**Problems:**
1 > Reproduce the passage of the Nixon book description that opens with the words containing "Nixon had another" and closes with "a master work.".
2 > According to the Nixon book description, in what month and year did Nixon resign?

=== Excerpt ===

An Amazon Best Book of the Month for March 2017

From a prize-winning biographer comes the defining portrait of a man who led America in a time of turmoil and left us a darker age. We live today, John A. Farrell shows, in a world Richard Nixon made.
 
At the end of WWII, navy lieutenant “Nick” Nixon returned from the Pacific and set his cap at Congress, an idealistic dreamer seeking to build a better world. Yet amid the turns of that now-legendary 1946 campaign, Nixon’s finer attributes gave way to unapologetic ruthlessness. The story of that transformation is the stunning overture to John A. Farrell’s magisterial biography of the president who came to embody postwar American resentment and division.
     Within four years of his first victory, Nixon was a U.S. senator; in six, the vice president of the United States of America. “Few came so far, so fast, and so alone,” Farrell writes. Nixon’s sins as a candidate were legion; and in one unlawful secret plot, as Farrell reveals here, Nixon acted to prolong the Vietnam War for his own political purposes. Finally elected president in 1969, Nixon packed his staff with bright young men who devised forward-thinking reforms addressing health care, welfare, civil rights, and protection of the environment. It was a fine legacy, but Nixon cared little for it. He aspired to make his mark on the world stage instead, and his 1972 opening to China was the first great crack in the Cold War.
     Nixon had another legacy, too: an America divided and polarized. He was elected to end the war in Vietnam, but his bombing of Cambodia and Laos enraged the antiwar movement. It was Nixon who launched the McCarthy era, who played white against black with a “southern strategy,” and spurred the Silent Majority to despise and distrust the country’s elites. Ever insecure and increasingly paranoid, he persuaded Americans to gnaw, as he did, on grievances—and to look at one another as enemies. Finally, in August 1974, after two years of the mesmerizing intrigue and scandal of Watergate, Nixon became the only president to resign in disgrace.
     Richard Nixon is a gripping and unsparing portrayal of our darkest president. Meticulously researched, brilliantly crafted, and offering fresh revelations, it will be hailed as a master work.

=== Provided information ===

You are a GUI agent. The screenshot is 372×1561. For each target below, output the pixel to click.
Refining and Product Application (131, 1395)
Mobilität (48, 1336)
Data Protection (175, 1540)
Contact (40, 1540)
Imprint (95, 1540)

===
=== Provided information ===

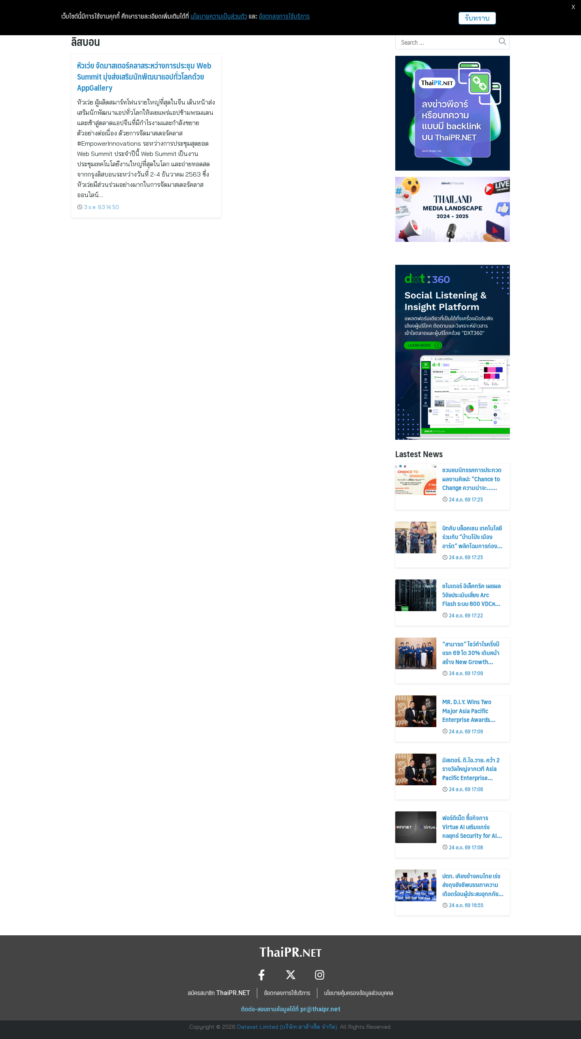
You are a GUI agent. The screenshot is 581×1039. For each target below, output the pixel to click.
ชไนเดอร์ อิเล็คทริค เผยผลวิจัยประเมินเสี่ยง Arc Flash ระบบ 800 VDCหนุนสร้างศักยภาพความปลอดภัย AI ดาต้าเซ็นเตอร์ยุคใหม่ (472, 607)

===

**Solutions to the tasks:**
1 >
Nixon had another legacy, too: an America divided and polarized. He was elected to end the war in Vietnam, but his bombing of Cambodia and Laos enraged the antiwar movement. It was Nixon who launched the McCarthy era, who played white against black with a “southern strategy,” and spurred the Silent Majority to despise and distrust the country’s elites. Ever insecure and increasingly paranoid, he persuaded Americans to gnaw, as he did, on grievances—and to look at one another as enemies. Finally, in August 1974, after two years of the mesmerizing intrigue and scandal of Watergate, Nixon became the only president to resign in disgrace.
     Richard Nixon is a gripping and unsparing portrayal of our darkest president. Meticulously researched, brilliantly crafted, and offering fresh revelations, it will be hailed as a master work.

2 > August 1974